**Collected data:**

***

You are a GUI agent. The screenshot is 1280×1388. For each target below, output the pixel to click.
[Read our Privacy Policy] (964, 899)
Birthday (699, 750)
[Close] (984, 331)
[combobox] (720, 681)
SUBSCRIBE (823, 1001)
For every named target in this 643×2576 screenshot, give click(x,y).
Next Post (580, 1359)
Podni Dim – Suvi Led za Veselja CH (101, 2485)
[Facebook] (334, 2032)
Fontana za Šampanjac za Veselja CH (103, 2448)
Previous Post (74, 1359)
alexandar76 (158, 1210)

***

**ACTION ITEM:**
Each line in the entries above, starting at the line with "[Close] (984, 331)" and ending at the line with "[Facebook] (334, 2032)", is to be printed exactly, and only those lines.

**EXERCISE ANSWER:**
[Close] (984, 331)
[combobox] (720, 681)
SUBSCRIBE (823, 1001)
For every named target in this 643×2576 screenshot, give click(x,y).
Next Post (580, 1359)
Podni Dim – Suvi Led za Veselja CH (101, 2485)
[Facebook] (334, 2032)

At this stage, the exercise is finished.